SOURCE DATA |
◇ ◇ ◇
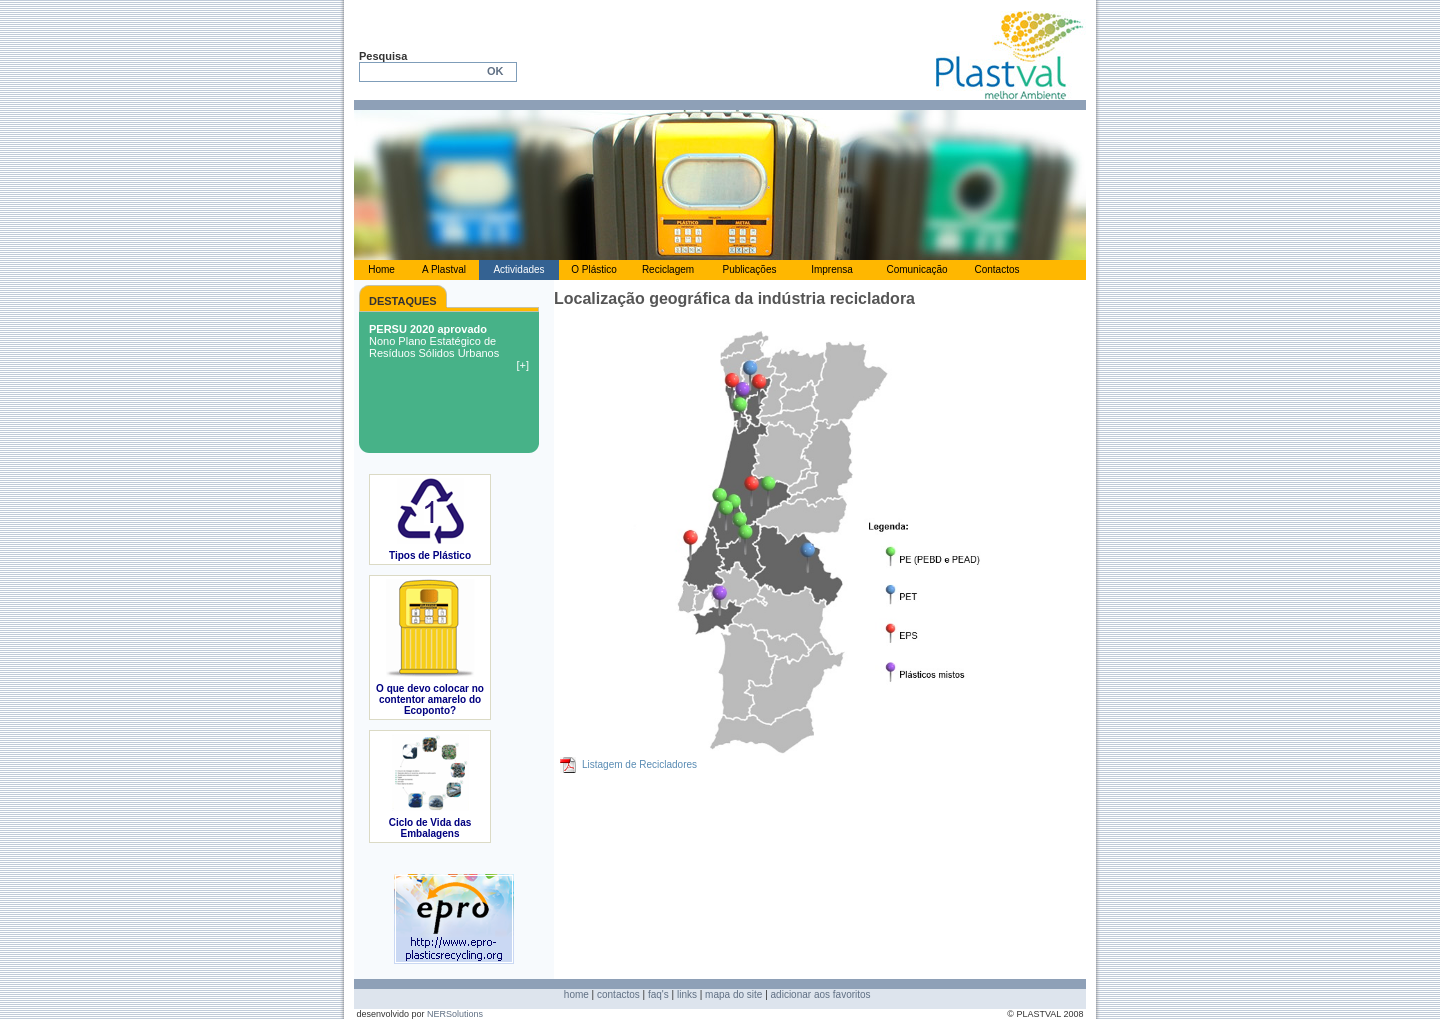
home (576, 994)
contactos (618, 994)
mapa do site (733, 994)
◇ ◇ ◇
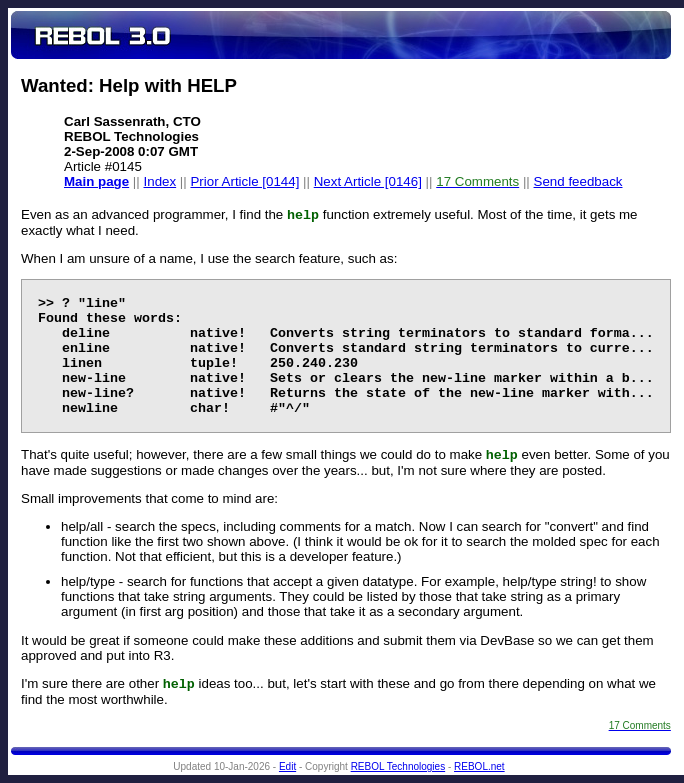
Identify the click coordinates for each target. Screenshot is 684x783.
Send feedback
◇ ◇ ◇
PROBLEM TO SOLVE |
Rewrite the material above, beginning at the line that has "Identify the click" and stopping after the line that has "Send feedback", with "coordinates" changed to "positions" and nothing else altered.

TASK RESPONSE |
Identify the click positions for each target. Screenshot is 684x783.
Send feedback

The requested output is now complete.